Sunday, March 16, 2008

Reviews: Nine Inch Nails, Now! 27


Nine Inch Nails 'Ghosts I-IV': Aidin Vaziri | Nine Inch Nails stunned its fans by dropping its latest album online two weeks ago. Following Radiohead's pay-what-you-want lead, newly free agent Trent Reznor (left) offered the first nine of the 36 songs from "Ghosts I-IV" as free downloads with a PBS telethon-style opportunity to upgrade to the rest of the set for $5, add a CD for $10 or buy a series of packages with all kinds of extra content starting at $70. Unfortunately, the 2,500 copies of the "ultra-deluxe limited edition" box for $300 sold out before we even had a chance to fire up the computer. Just as well, since "Ghosts" is hardly a conventional Nine Inch Nails album in any sense. It's a two-hour, four-part suite made up of 36 instrumental tracks flitting between melancholy piano passages and bursts of white noise with lots of funky interludes in between. What's missing is Reznor's voice, that primal instrument that over the years has so brilliantly brought together the industrial clatter with wounded proclamations such as, "I will make you hurt." Without the black-clad front man working himself into an absolute lather, this sprawling set seems not only unfocused but also unfinished. There's a good album somewhere amid all this ambient landscape, aching for someone to howl all over it. But without the military rule of an actual record label pushing him, Reznor has failed to find it.
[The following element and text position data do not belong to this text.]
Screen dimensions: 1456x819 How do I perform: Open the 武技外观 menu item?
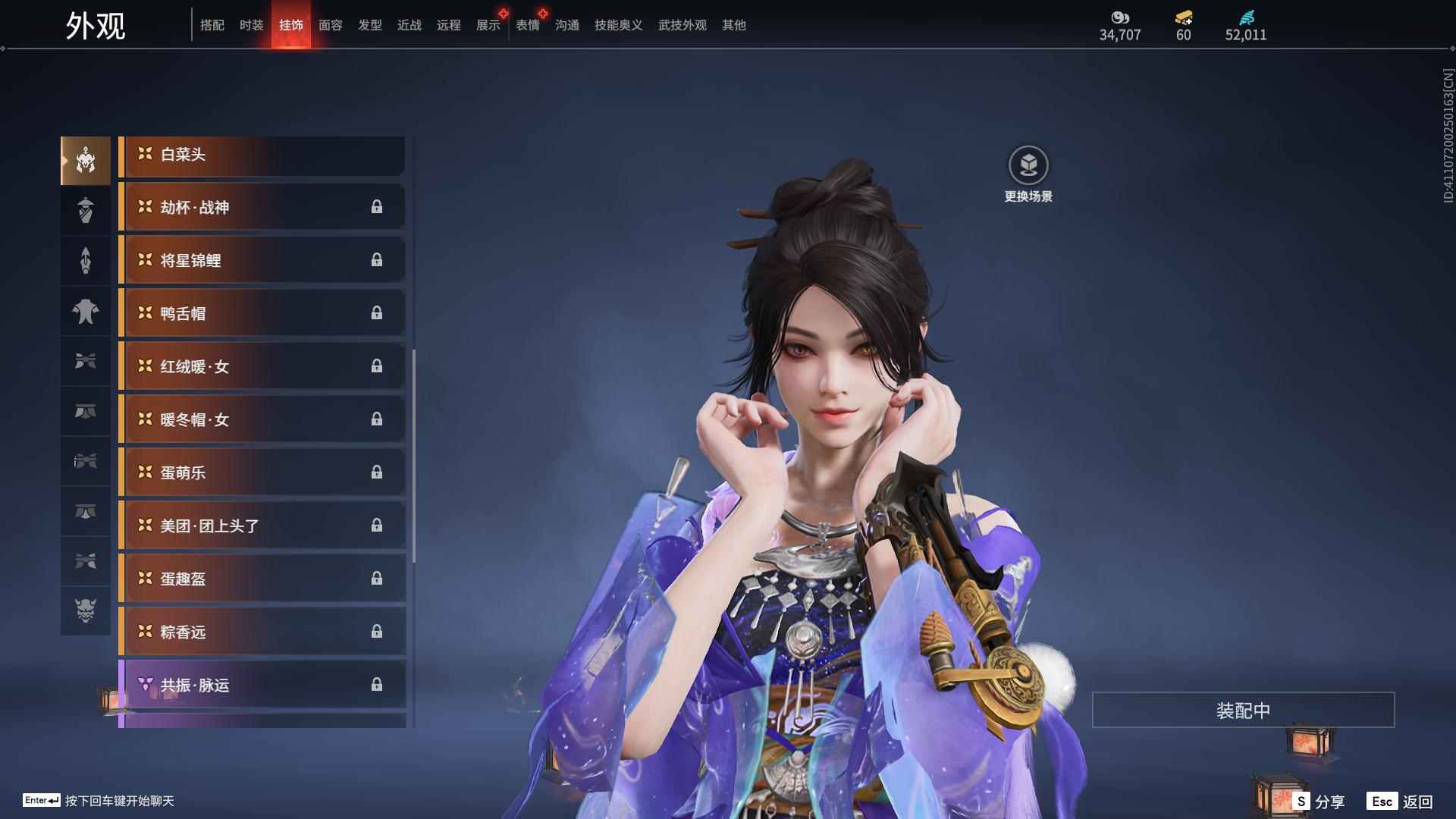click(682, 25)
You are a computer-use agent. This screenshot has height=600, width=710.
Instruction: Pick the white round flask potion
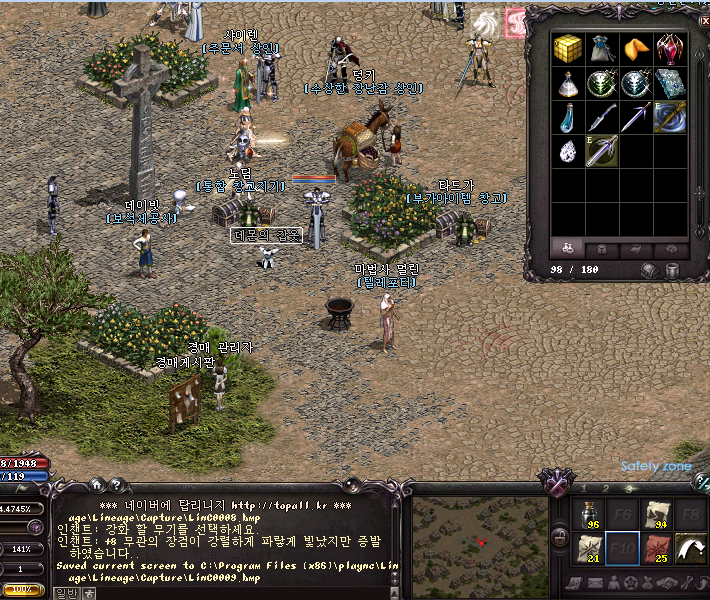569,83
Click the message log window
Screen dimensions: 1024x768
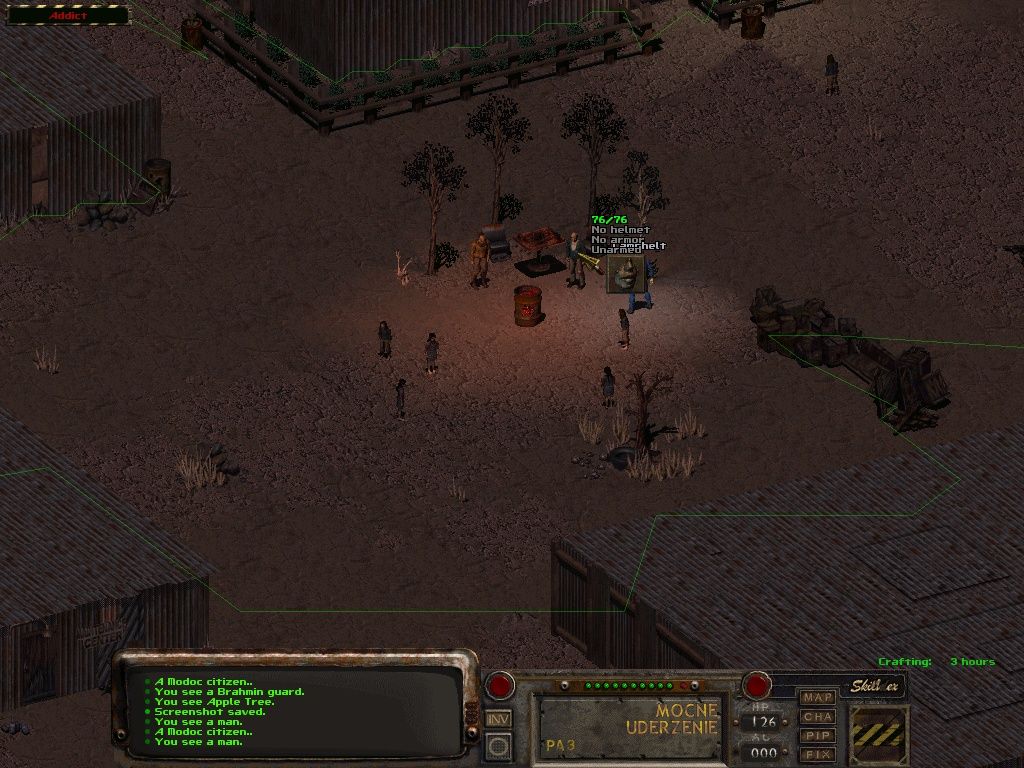coord(298,711)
'Now! That's What I Call Music 27': Aidin Vaziri | Everyone thinks pop music is busted because record stores are closing, labels are folding and radio plays only 20-year-old songs by Billy Idol and Tears for Fears. But this latest chart sampler proves that things have never been better. The 20 tracks are nothing less than epic - Britney Spears' "Piece of Me," Timbaland and One Republic's "Apologize," Kanye West's "Flashing Lights," Rihanna's "Don't Stop the Music" - even Fergie's "Clumsy." Sorry. All that's missing is Gwen Stefani's stratospheric remix of "Now That You Got It." Even in the glory days of 1998, these compilations were saddled with some filler thrust forward by a third-rate ska band. Here, even the so-called rock tunes, such as Paramore's "Crushcrushcrush" and Boys Like Girls' "Hero/Heroine," are laced with heavy pop sugar. Does anyone have a transformer that can make me a teenage girl again?